Lots of fish — and I’m not a fish person but I ate fish. 

That’s where I learned to love yogurt.  And Swedish yogurt is much better than anything here in America.  Lingonberry sauce was really good.

They made some kind of sturgeon, and then my Swedish mother put mashed potatoes in the sturgeon and out the front and it browned on the top of it, and that was excellent.  I loved it.  Over there the ice cream is better, I believe.

French fries were a treat but I got them and I’d buy myself a big bottle of Coca-Cola once a week, and they didn’t like Coca-Cola.  That’s nasty stuff.  That was nasty stuff, but I could have it!

I learned to love Swedish apple pop — Pommac,  P-o-m-m-a-c.  And I sure wish I could find some ’cause that was good.  That was excellent.  I have had it once since I came home about ten years ago, and I haven’t been able to find it since.

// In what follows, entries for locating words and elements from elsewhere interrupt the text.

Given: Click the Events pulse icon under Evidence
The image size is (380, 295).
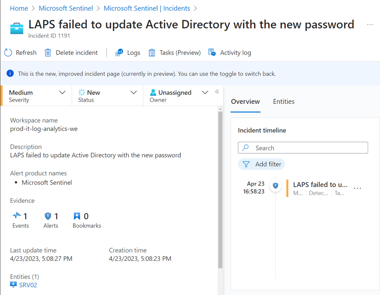Looking at the screenshot, I should tap(17, 216).
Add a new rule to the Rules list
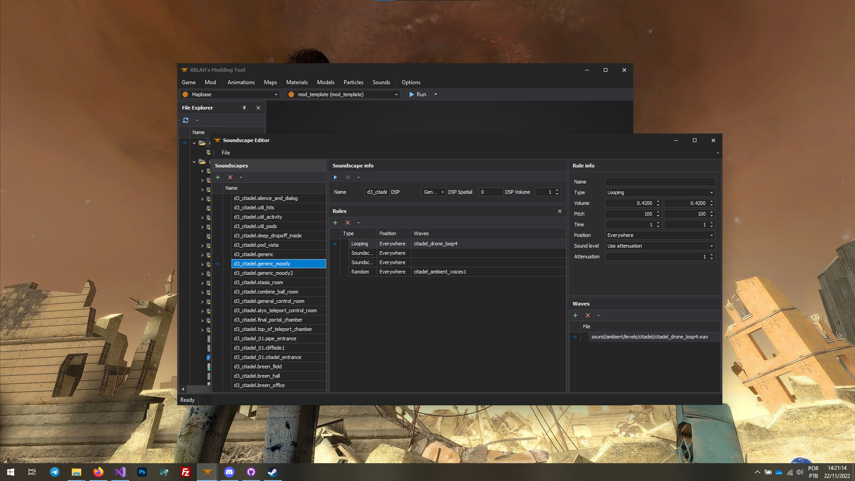This screenshot has height=481, width=855. (335, 222)
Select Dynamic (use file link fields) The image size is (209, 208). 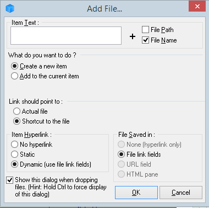14,164
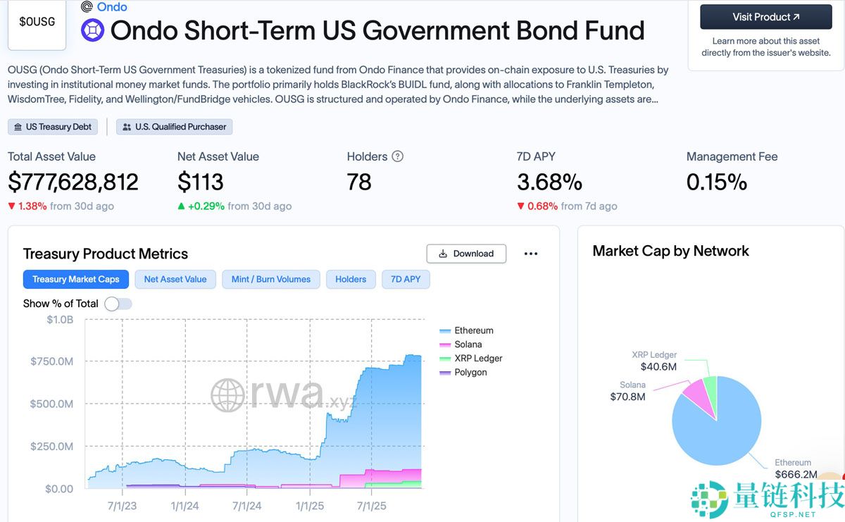This screenshot has height=522, width=845.
Task: Click the Ondo issuer logo icon
Action: [x=87, y=7]
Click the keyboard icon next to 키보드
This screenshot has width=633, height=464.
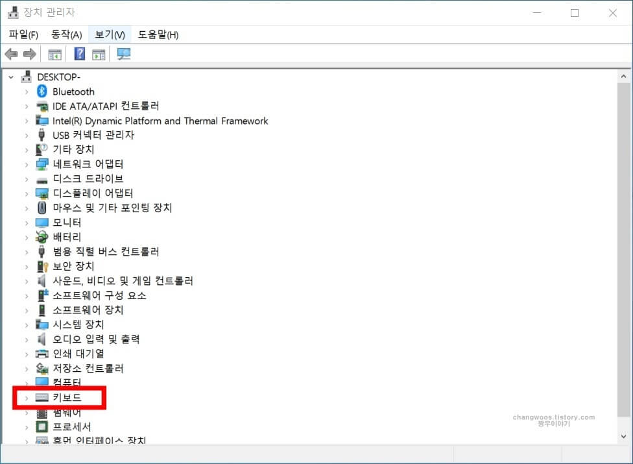[x=41, y=398]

They had another dish that was really good.  It was like hash called Pyttipanna diced roast beef and diced potatoes and I believe there was egg put into it.  And that was real good.  I liked that.  I wanted to have that quite often.

And there was a very fragrant sausage that was excellent too, and I don’t remember what kind.  But it was good with peanut butter and flat bread.  And they thought I was nuts ’cause I put peanut butter and sausage together but it was excellent.  It was good stuff.  Nice soft flat bread and smooth peanut butter on it and put this great sausage on the top of it.

Dang, that was like heaven!  It was wonderful!

I made a macaroni salad once.  And everybody liked it but my father.  He is not a fan of macaronis.  “I do not like macaronis but I will eat this because you made it.”